The result, a CD he titled Cornbread & Bourbon, contains 12 original songs by Finch, who accompanied his gruff singing voice with various guitars, mandolin, percussion and upright bass; other musicians back him up on fiddle, drums and background vocals. For someone who just turned 23, his musical vision seems wholly realized. If the late acoustic-guitar giant John Fahey had a singing voice like early Tom Waits and could write songs that evoked the Band, he would have sounded like Finch does now.
“I been thinking ’bout four or five women that I’d like to trick into bed,” Finch wheezes over a finger-picked 12-string on “Tiny Chain,” the album’s opening track. “Maybe it’s the nature of being a man …” The next lines Finch mangles like someone whose esophagus just backed up after he threw down a double shot of Old Grand-dad, but it sounds something like: “…or the curse of alcohol, a limousine ride straight to the bar.” It’s a line that would do Johnny Cash—apparently the patron saint of local singer-songwriters—proud.
Finch casts a long shadow; his close-cropped red hair and patch of chin whiskers give him the presence of someone out of time, like a figure from an old Civil War photo. Although his parents were Hoosiers, he grew up here, in South Sacramento. Later, his family moved to the north end of downtown, just east of Alkali Flat. He started playing music pretty early. At age 15, he joined the local jam combo Uncle Harlan’s Band as its bassist. “I was gigging in bars when I was 16 years old,” he said. “I was the bass player before the series of, like, eight or nine bass players.” He left Uncle Harlan’s Band in 1997.
“That band was kinda like Spinal Tap,” he said, laughing.
Finch started writing his own songs about four years ago. “The first song that I really remember writing, I wrote during history class,” he recalled. “I usually write away from my guitar; I start with the melody and the words, and I figure it out on guitar later. I write a song, and then I simplify it down to three chords.”

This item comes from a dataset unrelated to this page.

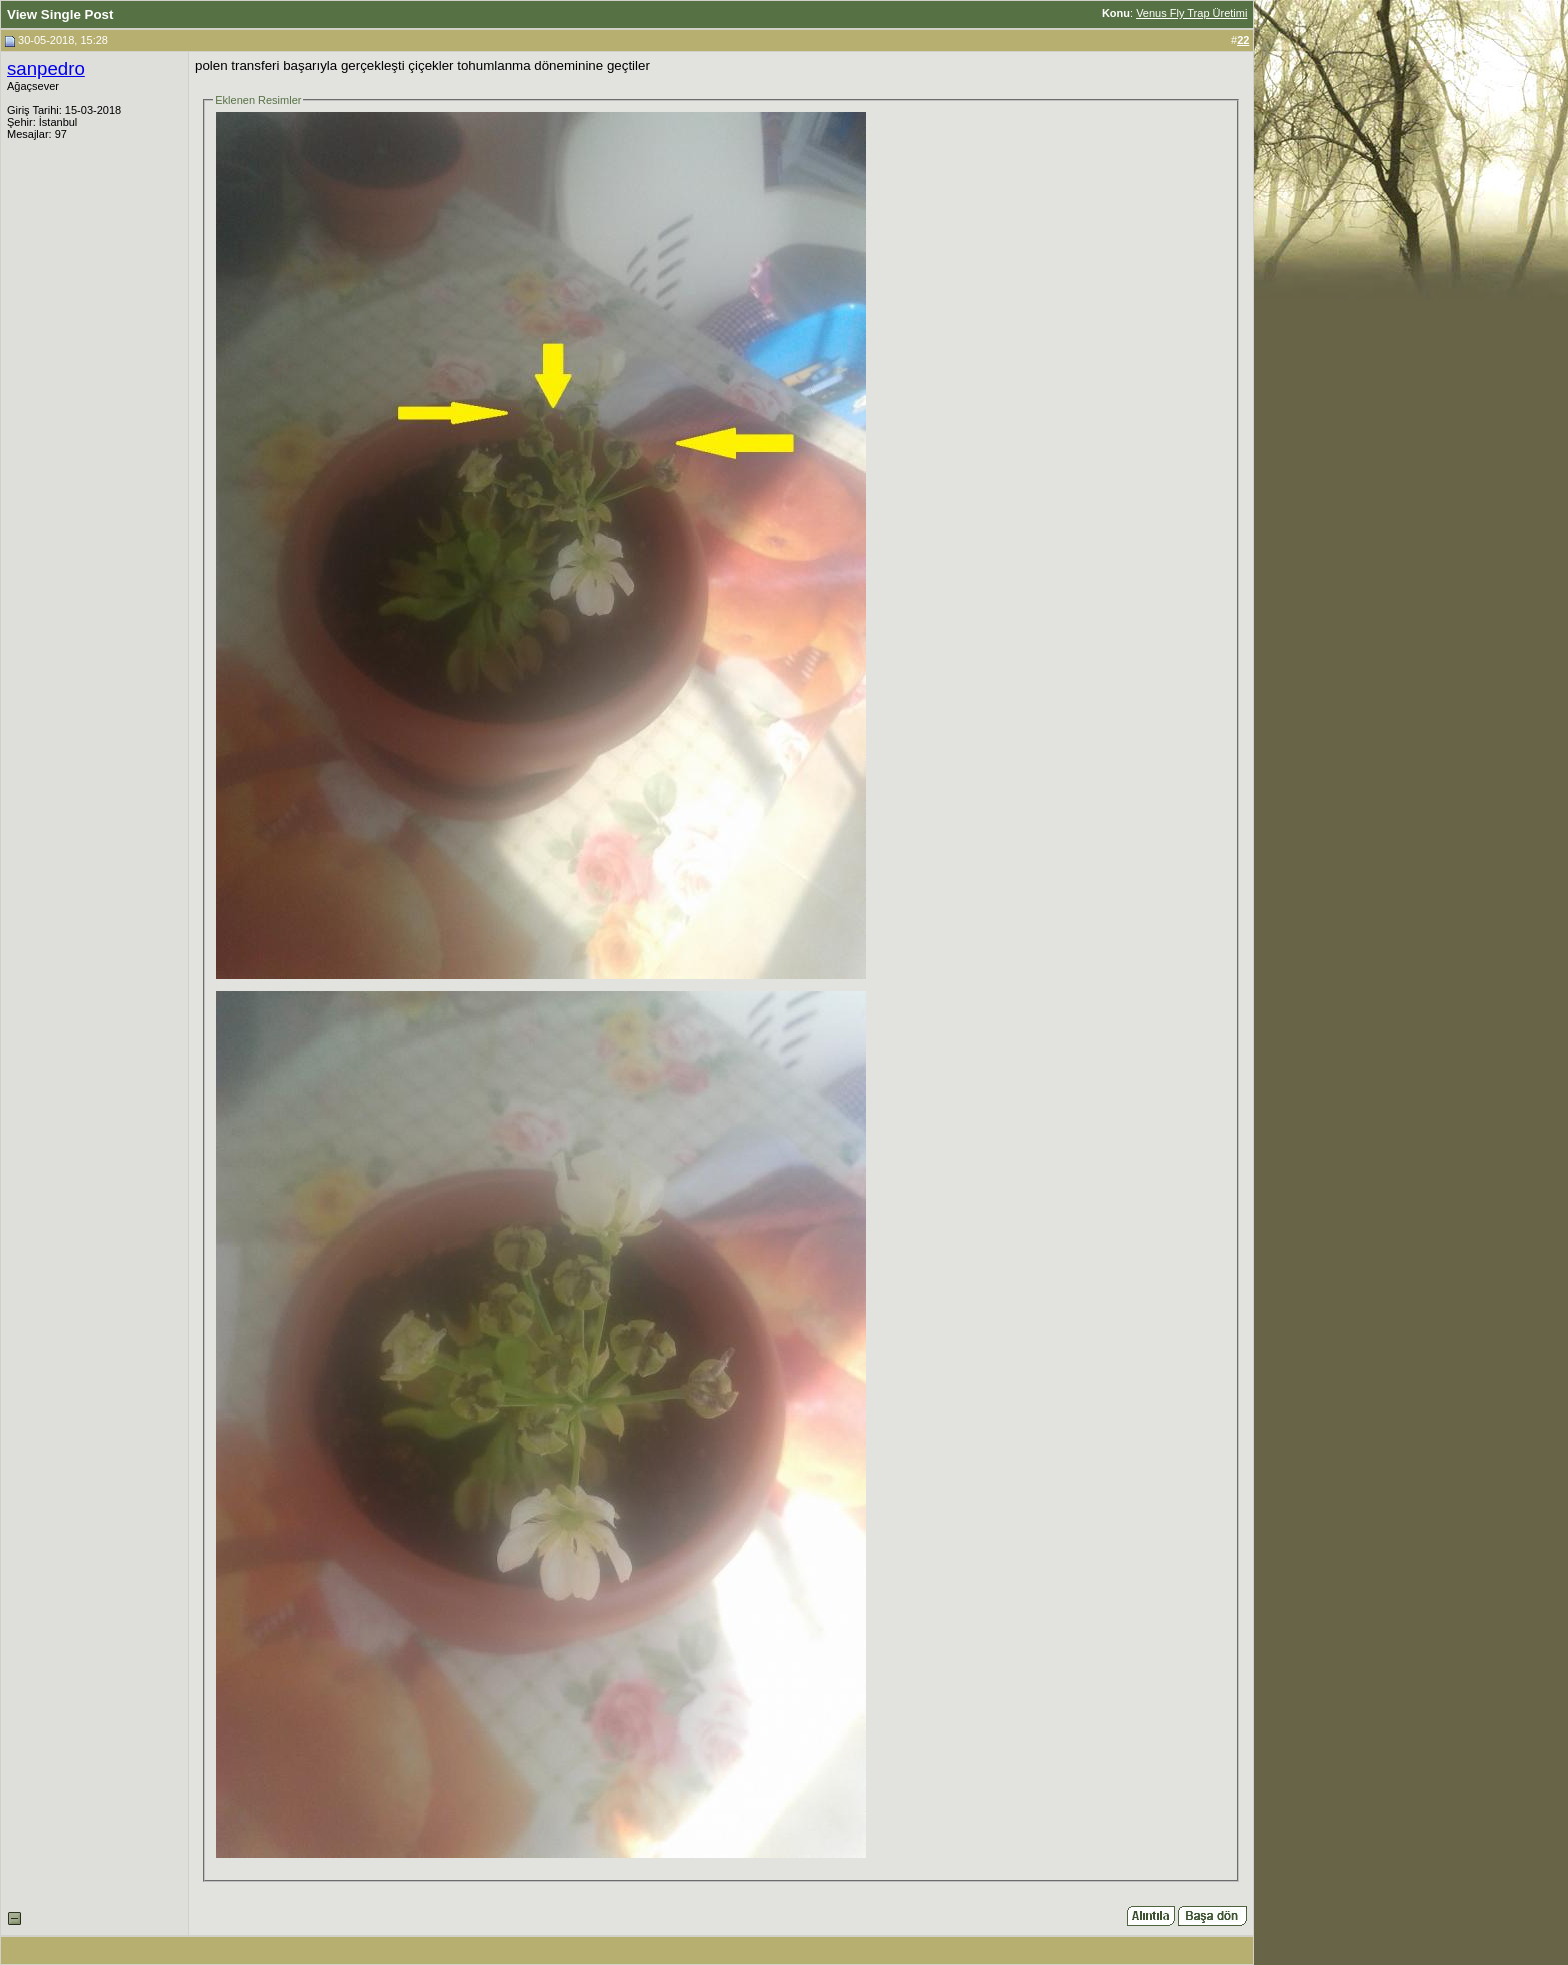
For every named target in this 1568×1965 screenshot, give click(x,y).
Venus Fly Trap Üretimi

Although not a genuine hillbilly, Finch figured out where he wanted to go, musically, and traced a path backward via old recordings of the masters. “I honestly think there’s a conflagration going on in American roots-based music right now,” he said, citing the success of Ryan Adams and the soundtrack from O Brother, Where Art Thou, along with the bible of resurgent Americana, No Depression magazine.
Now that Finch has a finished record to get him off his ass and onto the stage, he’s begun to introduce his music at venues around town. He shared a bill at True Love Coffeehouse on a recent Saturday with two of the key figures in Sacramento’s current roots-music renaissance, Jackie Greene and Las Pesadillas songwriter Noah Nelson, who was performing solo that night. And Finch occasionally plays bass with songwriter Bill Harper’s band, Derelict Country. “I’m booked every weekend into late January,” Finch said.
Check your local listings and go see this guy.